Pixel coordinate grounding data
Start of Block
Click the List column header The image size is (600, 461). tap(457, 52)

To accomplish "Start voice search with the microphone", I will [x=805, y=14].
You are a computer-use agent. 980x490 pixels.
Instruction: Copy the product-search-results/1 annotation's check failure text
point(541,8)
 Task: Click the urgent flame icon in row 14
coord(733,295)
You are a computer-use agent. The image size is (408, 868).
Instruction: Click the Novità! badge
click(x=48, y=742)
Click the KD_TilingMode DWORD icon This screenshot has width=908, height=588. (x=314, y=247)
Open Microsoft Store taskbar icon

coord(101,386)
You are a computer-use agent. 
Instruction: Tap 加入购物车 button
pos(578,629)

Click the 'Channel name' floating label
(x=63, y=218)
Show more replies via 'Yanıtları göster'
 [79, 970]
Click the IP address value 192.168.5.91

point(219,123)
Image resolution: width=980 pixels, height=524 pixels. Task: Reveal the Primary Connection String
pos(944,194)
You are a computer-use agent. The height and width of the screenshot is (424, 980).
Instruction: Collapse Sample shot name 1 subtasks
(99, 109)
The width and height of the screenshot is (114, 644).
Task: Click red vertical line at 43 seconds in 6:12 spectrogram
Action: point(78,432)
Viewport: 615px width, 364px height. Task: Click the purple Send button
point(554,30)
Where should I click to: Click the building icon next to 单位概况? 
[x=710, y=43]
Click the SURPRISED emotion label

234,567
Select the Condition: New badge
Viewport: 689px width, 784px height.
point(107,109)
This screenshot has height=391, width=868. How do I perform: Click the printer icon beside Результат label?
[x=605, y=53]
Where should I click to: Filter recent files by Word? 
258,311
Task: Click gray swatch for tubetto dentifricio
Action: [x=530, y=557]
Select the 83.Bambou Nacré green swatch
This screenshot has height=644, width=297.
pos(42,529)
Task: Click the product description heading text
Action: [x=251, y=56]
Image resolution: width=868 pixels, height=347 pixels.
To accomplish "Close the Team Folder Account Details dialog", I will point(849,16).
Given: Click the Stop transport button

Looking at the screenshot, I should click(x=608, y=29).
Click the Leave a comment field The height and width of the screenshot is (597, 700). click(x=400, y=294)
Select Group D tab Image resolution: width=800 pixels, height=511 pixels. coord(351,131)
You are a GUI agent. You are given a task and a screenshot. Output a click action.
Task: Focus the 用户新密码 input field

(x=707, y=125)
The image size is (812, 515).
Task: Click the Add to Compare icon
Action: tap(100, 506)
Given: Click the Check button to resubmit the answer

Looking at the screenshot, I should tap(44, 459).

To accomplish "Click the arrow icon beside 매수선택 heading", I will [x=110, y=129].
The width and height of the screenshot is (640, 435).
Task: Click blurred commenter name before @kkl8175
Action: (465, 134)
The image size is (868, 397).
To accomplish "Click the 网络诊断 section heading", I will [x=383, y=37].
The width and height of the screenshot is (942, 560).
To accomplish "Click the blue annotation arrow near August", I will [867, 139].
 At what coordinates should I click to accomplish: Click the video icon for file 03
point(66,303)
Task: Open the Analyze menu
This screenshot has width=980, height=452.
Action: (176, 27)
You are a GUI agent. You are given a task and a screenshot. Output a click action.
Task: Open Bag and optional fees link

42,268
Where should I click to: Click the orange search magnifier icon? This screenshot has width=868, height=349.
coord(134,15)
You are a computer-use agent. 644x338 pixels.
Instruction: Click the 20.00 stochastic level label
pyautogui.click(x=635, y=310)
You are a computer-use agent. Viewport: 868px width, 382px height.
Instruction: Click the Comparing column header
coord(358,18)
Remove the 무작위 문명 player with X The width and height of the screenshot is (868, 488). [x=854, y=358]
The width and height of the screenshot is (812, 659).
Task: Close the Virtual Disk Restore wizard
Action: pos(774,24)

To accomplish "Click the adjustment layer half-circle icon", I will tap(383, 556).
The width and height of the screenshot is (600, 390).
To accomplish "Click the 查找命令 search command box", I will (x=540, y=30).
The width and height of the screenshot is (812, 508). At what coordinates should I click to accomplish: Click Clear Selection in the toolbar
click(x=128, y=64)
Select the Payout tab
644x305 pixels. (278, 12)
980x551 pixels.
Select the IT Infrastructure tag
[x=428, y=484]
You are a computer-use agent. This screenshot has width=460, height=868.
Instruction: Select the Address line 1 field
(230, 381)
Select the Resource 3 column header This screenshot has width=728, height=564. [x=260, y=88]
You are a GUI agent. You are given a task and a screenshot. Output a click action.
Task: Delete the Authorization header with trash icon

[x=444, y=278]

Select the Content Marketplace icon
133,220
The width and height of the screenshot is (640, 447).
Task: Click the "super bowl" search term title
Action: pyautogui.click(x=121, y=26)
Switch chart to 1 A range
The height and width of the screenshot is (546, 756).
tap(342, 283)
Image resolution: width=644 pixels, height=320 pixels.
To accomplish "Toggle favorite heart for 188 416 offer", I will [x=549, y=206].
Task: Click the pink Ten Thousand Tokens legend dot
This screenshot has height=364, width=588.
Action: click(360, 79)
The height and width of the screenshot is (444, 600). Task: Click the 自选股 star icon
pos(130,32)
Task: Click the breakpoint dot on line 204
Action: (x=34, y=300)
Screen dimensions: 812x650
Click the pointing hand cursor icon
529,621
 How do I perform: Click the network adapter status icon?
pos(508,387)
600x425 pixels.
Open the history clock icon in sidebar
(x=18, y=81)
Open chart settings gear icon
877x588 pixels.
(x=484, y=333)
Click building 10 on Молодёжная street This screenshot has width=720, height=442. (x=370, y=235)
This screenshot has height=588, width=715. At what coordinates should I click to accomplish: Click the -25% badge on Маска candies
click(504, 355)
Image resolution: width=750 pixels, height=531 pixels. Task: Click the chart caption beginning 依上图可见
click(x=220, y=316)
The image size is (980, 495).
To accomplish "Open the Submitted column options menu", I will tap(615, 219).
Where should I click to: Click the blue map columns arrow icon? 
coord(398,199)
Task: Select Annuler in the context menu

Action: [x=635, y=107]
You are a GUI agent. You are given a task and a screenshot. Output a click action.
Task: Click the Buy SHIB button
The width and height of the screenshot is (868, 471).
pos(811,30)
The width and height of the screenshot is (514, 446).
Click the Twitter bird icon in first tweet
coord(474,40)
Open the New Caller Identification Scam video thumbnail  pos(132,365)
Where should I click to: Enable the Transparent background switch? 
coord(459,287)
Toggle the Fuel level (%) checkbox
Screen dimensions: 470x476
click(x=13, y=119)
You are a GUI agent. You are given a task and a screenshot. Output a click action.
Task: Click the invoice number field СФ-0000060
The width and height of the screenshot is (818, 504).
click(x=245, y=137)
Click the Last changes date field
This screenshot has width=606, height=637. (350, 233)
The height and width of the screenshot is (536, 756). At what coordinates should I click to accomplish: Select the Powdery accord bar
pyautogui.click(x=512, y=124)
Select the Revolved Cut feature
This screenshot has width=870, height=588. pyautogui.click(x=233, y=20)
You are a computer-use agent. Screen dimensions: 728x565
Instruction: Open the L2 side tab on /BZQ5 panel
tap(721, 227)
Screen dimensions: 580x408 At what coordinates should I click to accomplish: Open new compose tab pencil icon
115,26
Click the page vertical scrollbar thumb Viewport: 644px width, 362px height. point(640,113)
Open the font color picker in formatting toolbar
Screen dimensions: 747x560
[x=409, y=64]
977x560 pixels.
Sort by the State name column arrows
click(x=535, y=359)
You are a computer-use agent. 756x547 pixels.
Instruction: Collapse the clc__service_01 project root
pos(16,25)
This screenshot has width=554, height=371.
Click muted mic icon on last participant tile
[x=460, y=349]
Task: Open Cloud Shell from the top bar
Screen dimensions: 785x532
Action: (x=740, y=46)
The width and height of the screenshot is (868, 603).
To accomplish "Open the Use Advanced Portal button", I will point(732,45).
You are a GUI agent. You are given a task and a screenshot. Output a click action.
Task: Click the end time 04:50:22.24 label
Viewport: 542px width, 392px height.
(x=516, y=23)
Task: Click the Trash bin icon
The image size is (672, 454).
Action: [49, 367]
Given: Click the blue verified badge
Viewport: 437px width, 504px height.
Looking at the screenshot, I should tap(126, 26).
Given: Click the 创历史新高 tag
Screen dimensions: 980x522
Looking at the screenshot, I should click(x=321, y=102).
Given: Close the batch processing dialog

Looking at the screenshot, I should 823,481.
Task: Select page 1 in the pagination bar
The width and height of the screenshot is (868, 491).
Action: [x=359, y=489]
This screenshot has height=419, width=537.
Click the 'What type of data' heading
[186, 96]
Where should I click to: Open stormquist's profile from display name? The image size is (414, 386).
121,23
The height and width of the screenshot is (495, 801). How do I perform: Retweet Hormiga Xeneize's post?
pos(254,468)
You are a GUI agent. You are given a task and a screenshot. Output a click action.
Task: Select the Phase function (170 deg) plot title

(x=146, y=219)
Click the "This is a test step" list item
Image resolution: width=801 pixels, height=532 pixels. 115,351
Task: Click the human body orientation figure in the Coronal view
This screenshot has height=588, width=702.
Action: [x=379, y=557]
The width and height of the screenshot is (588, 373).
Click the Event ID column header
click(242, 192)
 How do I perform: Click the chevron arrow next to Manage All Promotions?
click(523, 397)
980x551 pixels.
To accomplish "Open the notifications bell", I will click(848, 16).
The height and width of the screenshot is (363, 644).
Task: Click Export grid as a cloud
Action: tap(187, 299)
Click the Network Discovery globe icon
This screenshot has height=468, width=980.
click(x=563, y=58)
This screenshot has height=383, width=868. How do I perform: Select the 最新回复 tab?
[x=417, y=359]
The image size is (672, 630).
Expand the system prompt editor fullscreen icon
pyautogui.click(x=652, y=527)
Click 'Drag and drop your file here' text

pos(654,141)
End of Block
*THE TASK*
State how many lines of the entries above include the word "computer", offering no text other than the number.

*TASK RESULT*
9